Consider history and world affairs today as an example. There are many situations where a strong belief and conviction lead people in a cruel and inhumane direction. Not saying you will go that way.  On a lesser scale though our beliefs require vetting in order for us to ensure that they are ultimately beliefs that support rather than hurt ourselves or our fellow human beings.  

Beliefs with use by dates

This belief conflict actually happens to everyone.  At various times in each person’s life we discard beliefs. We learn that what we thought might be right actually is not right, at least in terms of our evolving worldview. For example, as a child you are born into a soup of beliefs and ideas that weren’t yours to start with.  To begin you are not the one who has these beliefs, your family does. In the beginning you do what you do and believe what you believe because your family does. Then as you get older you are exposed to other kids, other beliefs.  In your learning and exploration of life you will see that your home base still sets the parameters.  There is a lot riding on the beliefs of your family being the same as yours.  For one thing you live together. It makes life easier doesn’t it.

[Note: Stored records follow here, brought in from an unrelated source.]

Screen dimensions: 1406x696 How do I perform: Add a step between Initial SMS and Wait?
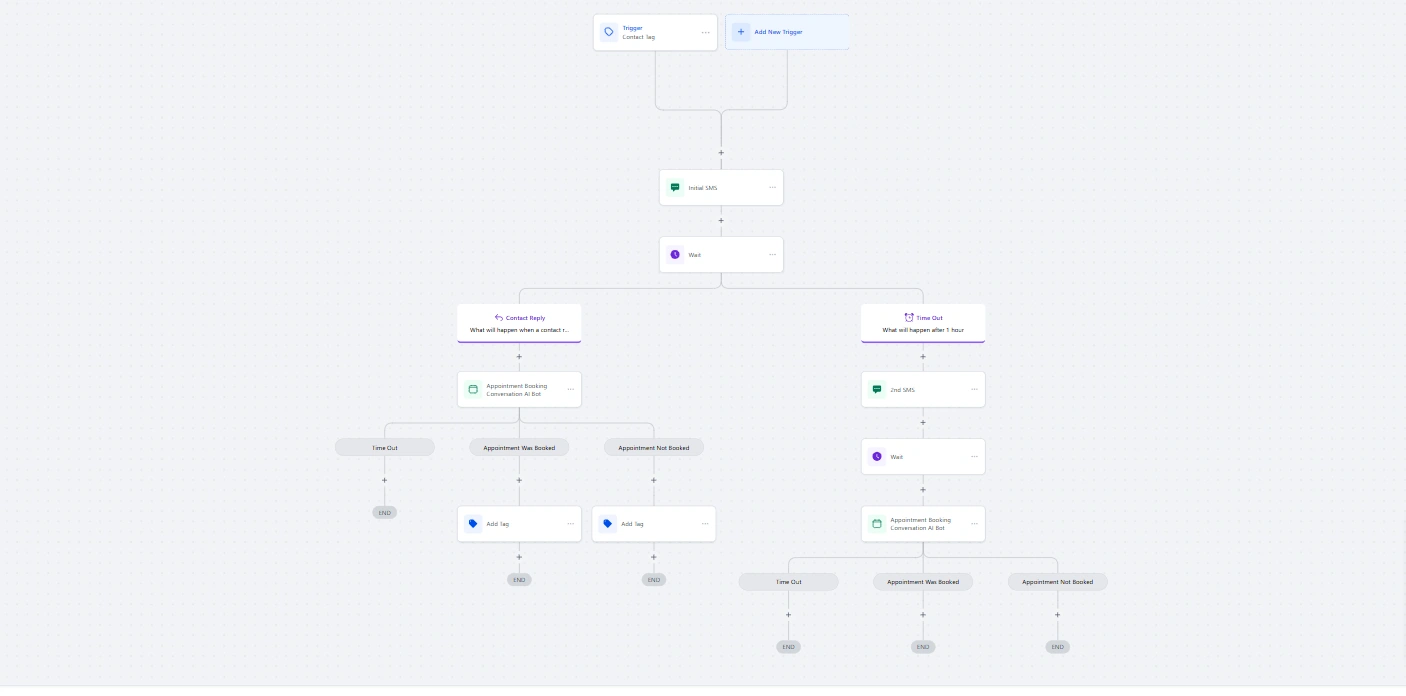point(721,221)
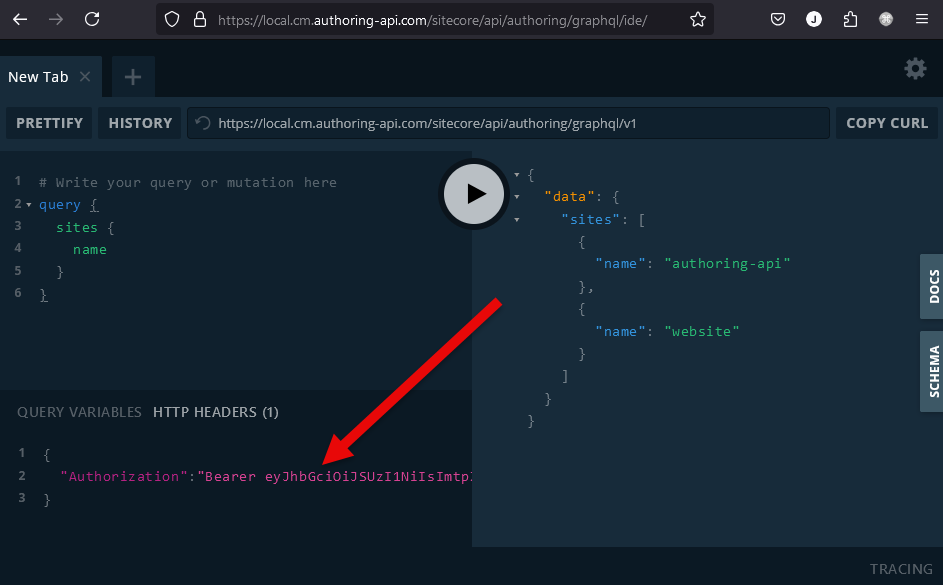943x585 pixels.
Task: Collapse the query block fold arrow on line 2
Action: click(29, 205)
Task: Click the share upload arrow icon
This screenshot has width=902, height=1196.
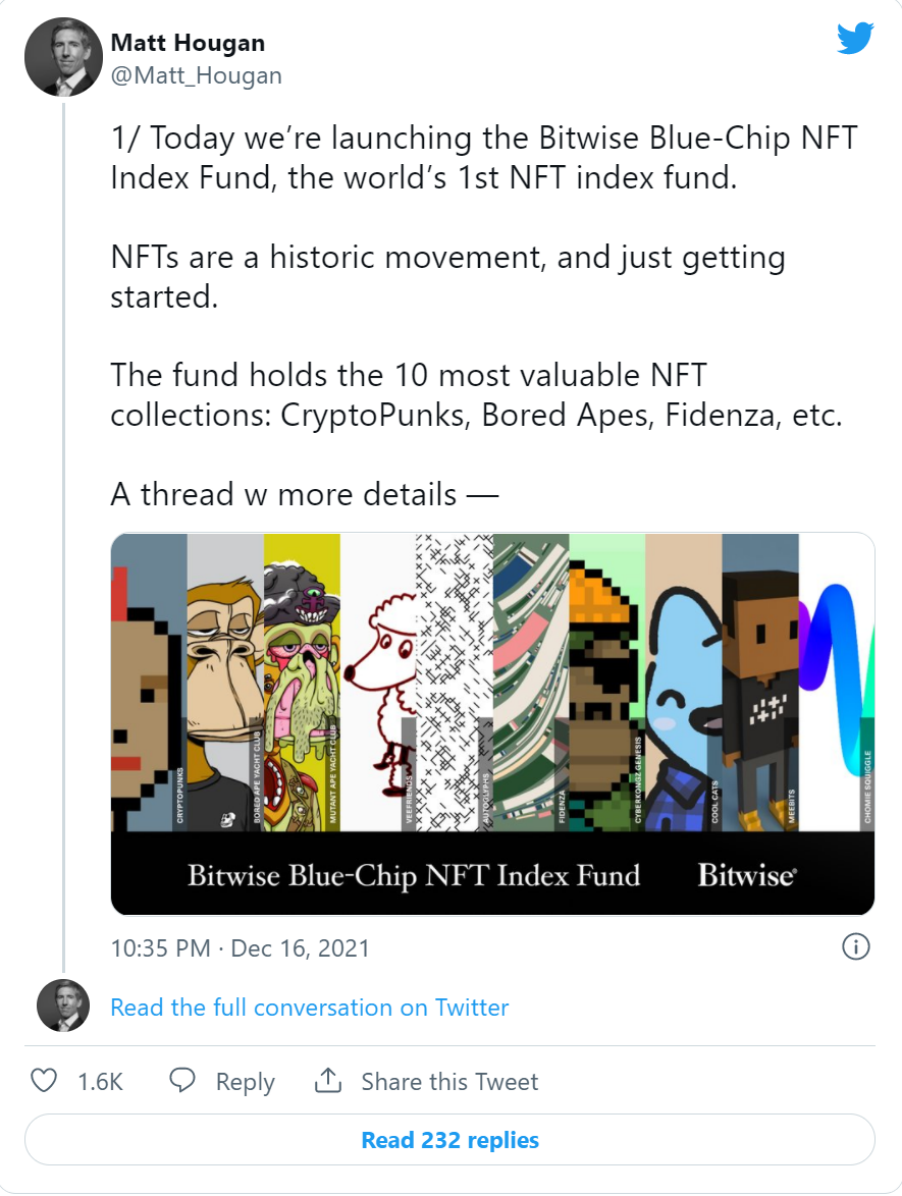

Then inevitably as you begin to own and connect with your identify as a individual in this world you realize you don’t share everything your family believes. Different generations, different values some say.  You go from being one who is similar to others to realizing you are one that is unique. Awareness, insight and explosions of ideas abound.  Who are you really?  The more you expose yourself to other ideas and ways of being the more you challenge your beliefs.  Just because you are open does not mean you change. What it does mean is that you constantly choose what you believe - whether on a conscious or more likely subconscious level.

A journey to who we really are

In our journey of beliefs we end up traveling in many directions. Each direction is simply another experience to explore and discover who we are and in terms of expressing who we are finding out what we believe.

Beliefs are not yours to start with but you choose to make them yours. Since what you believe is in fact ultimately up to you then I say choose consciously, choose wisely and choose well.  Then once you choose remain forever vigilant that what you believe still is what you believe yet be open to new beliefs.

Once you start to practice belief awareness you will be ready to explore the part of you that determines what you believe. Yes there is another deeper aspect of you that helps you make the choices you make.

For now consider the following as you go about your day.

To believe in something, anything is your choice, within your power.

and....

To start though it helps to know what you believe and why. Do you?